| Problem requirements |
Translate this sentence from the Worton House listing into French: "The house has a double-depth plan and stands three storeys tall, with single-storey wings that have been partly raised to two storeys."

══ Supplied passage

Worton House is a Grade II listed building in the West Oxfordshire local planning authority area, England. First listed on 18 May 1987. House. 2 related planning applications.
Worton House
- WRENN ID
- hushed-roof-hazel
- Grade
- II
- Local Planning Authority
- West Oxfordshire
- Country
- England
- Date first listed
- 18 May 1987
- Type
- House
- Source
- Historic England listing
Description
Worton House is a large house built around 1816 for William Wilson, with extensions and internal remodeling completed around 1850. The exterior features marlstone ashlar and some render, topped with Welsh-slate roofs and ashlar stacks. The house has a double-depth plan and stands three storeys tall, with single-storey wings that have been partly raised to two storeys.

════
══ Listing

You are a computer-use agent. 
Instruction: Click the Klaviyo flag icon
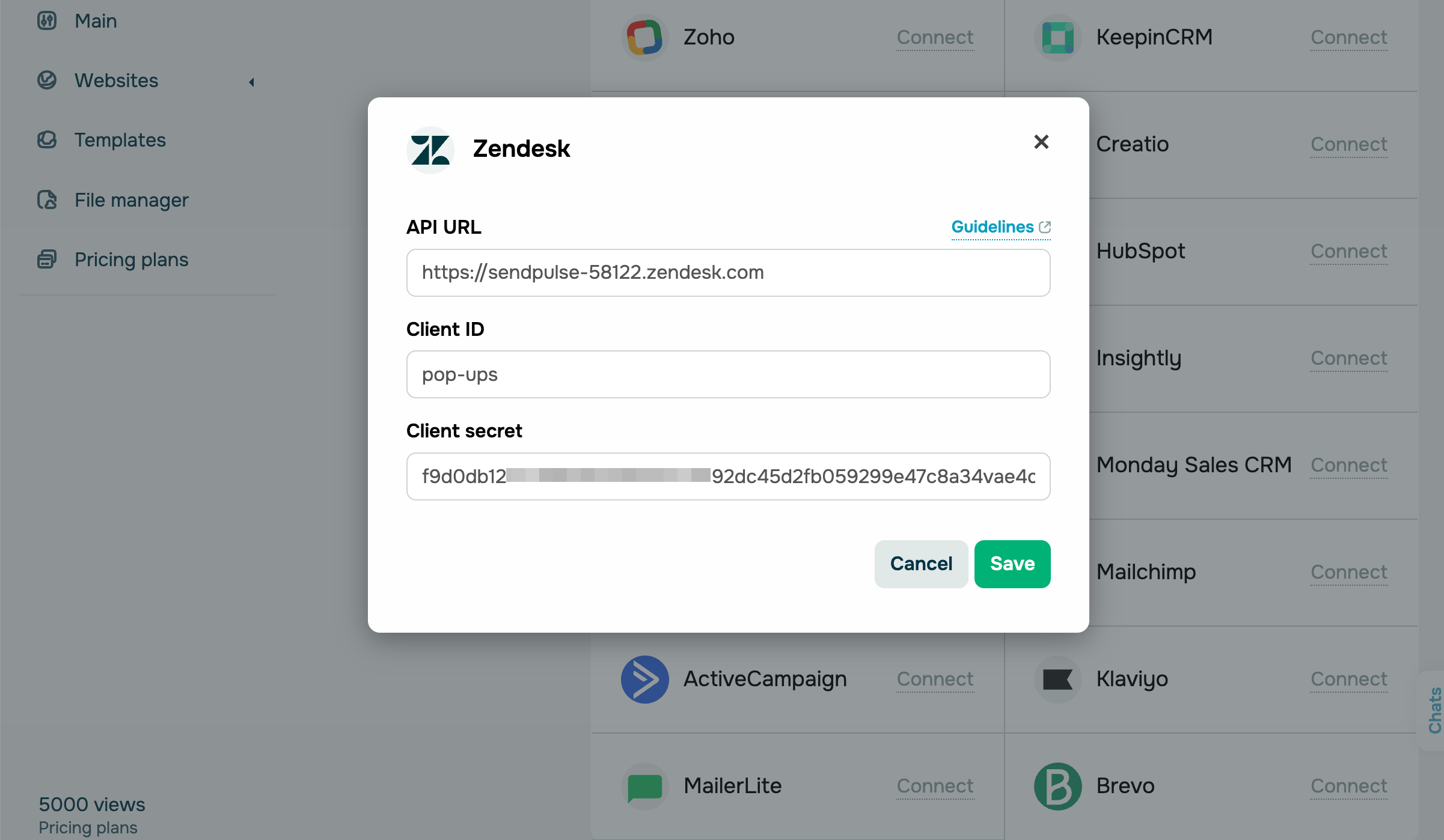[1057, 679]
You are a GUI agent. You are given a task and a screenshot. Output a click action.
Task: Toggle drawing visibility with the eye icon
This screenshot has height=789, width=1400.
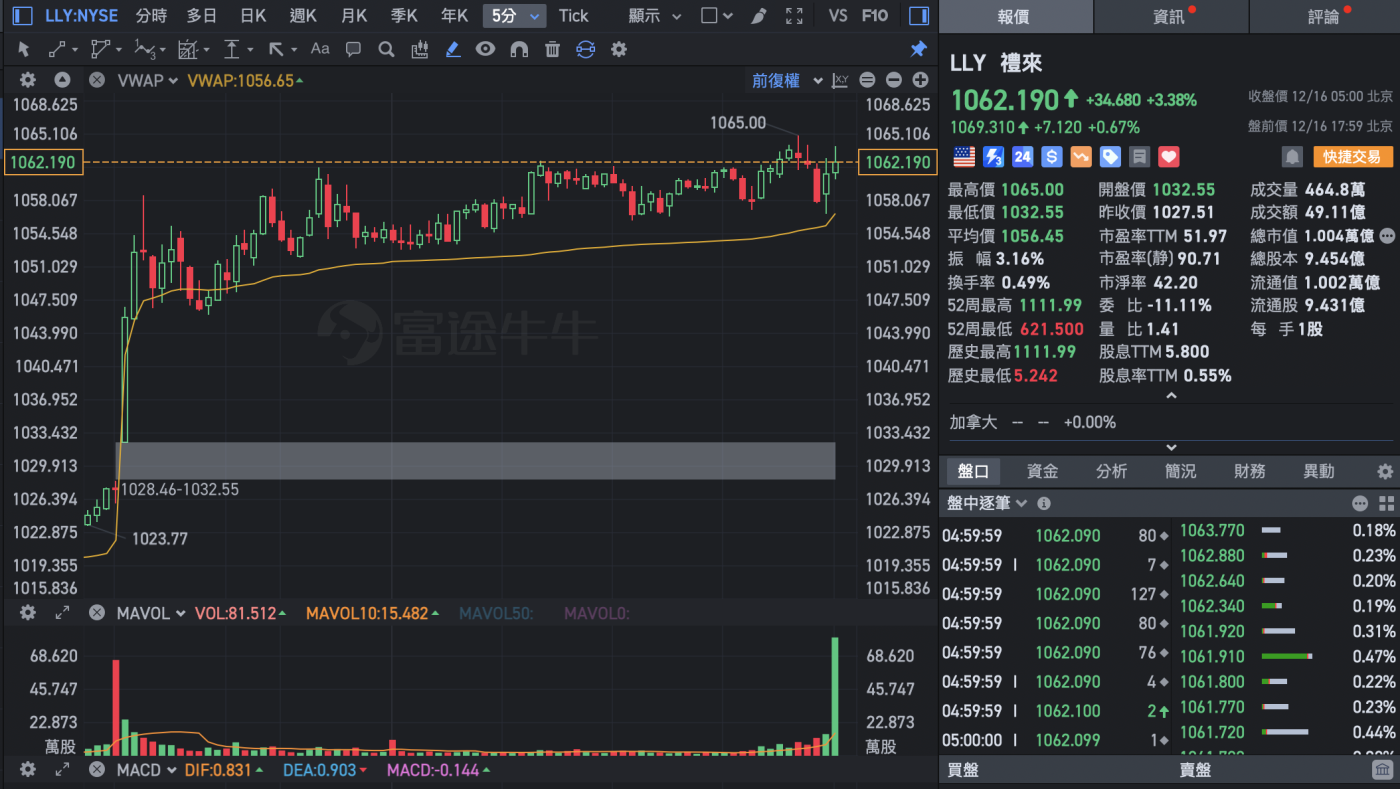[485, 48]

════

| Exercise response |
La maison présente un plan à double profondeur et s'élève sur trois niveaux, avec des ailes d'un seul niveau qui ont été en partie surélevées à deux niveaux.